Sen. Kerry, chairman of the Senate Committee on Small Business and Entrepreneurship, and Sen. Olympia J. Snowe, R-Maine, who is the senior Republican on the committee, began more than a year ago asking governors and economic development agencies for feedback on successful small business programs.
The guide, which also includes programs from Maine, Connecticut, New Hampshire and Rhode Island, features two programs from Massachusetts.
“These ideas have been put into action and are actually working today for small businesses,” Mr. Kerry said in an October press release.
Blain Marchand, vice president of commercial lending at Benjamin Franklin Bank, said his bank has been part of the capital access program for almost four years.
“It really allows us to write loans that we might otherwise have to pass on,” Mr. Marchand said.
Maria Heskes-Allard, vice president of Clinton Savings Bank, said her bank has participated in the program for more than two years. Since then, she said, the bank has given out 7 loans totaling some $600,000 to clients that might have had a hard time getting financed.
One of those clients is Roger McCarthy, owner of McCarthy’s Landscaping and Irrigation in West Boylston, which has done landscaping design and construction for almost 14 years.
Mr. McCarthy used the loan to acquire a building where his 18-employee business could develop. In the 13 years before then, he had been working out of a garage area with only a small office for client meetings.
“It’s helped us close more jobs because clients can come into a professional atmosphere,” Mr. McCarthy said.
The other Massachusetts program in the guide is the Small Business Technical Assistance Grant Program, which awards state funds to community development corporations whose mission is helping small businesses.
“The services applicants offer small businesses can be as simple as helping them put together an accounting system, helping with various software programs, or getting on more solid ground when it comes to bookkeeping,” said Andre Porter, executive director of the Massachusetts Office of Small Business and Entrepreneurship.
Mr. Porter said the state office, which has received some $1 million in state funds for the program each year since it began in 2004, awarded grants to 29 applicants in fiscal 2008.
One of those grant recipients was the Martin Luther King Jr. Business Empowerment Center in Worcester, which offers resources, business training and low cost office space to small businesses. The center received $115,000 in 2007, some 18 percent of its total budget.
“What this grant enables us to do is provide low cost technical assistance to small business who are looking to start up their ventures or to grow them,” said Felicia Riffelmacher, vice president of the center.
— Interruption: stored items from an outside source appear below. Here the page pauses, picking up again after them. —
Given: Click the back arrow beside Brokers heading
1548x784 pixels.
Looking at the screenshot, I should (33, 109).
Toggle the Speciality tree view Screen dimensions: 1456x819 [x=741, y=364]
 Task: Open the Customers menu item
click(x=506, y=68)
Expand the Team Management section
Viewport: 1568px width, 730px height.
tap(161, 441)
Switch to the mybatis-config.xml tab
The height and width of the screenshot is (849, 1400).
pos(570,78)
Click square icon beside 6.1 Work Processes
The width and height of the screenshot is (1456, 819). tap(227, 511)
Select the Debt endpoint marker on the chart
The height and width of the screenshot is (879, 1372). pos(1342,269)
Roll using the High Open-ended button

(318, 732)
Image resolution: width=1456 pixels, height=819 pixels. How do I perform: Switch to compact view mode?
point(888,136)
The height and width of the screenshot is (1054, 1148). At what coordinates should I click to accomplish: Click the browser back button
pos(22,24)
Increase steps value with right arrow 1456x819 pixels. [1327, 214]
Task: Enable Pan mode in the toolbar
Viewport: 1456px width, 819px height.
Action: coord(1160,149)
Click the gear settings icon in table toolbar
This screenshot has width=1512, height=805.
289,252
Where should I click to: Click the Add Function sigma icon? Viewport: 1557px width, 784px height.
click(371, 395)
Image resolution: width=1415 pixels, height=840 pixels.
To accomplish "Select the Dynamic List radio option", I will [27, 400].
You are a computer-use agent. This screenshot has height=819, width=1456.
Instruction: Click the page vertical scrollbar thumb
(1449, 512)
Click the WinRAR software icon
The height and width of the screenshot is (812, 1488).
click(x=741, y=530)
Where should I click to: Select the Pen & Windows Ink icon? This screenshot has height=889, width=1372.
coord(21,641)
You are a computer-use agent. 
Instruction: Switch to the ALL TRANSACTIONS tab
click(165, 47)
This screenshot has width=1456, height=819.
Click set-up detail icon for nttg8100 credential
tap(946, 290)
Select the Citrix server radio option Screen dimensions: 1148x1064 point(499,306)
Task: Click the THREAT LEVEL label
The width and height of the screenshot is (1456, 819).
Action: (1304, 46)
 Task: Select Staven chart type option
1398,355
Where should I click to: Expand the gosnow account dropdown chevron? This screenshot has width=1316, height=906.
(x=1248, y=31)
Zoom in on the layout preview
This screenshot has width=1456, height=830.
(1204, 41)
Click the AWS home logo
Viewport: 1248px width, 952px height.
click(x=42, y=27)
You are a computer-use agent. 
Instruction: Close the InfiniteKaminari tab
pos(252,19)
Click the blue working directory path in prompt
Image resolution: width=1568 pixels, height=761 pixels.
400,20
InnerCity Entrepreneurs, a company that offers management training to existing small businesses in Massachusetts, also received a program grant.
Jean Horstman, chief executive officer of InnerCity, said the company has received grants for the last two years and used the most recent grant of some $40,000 to create a branch in Worcester.
In two years, the company has helped 19 small businesses access $4.1 million in new loans to expand business and generate 58 new jobs.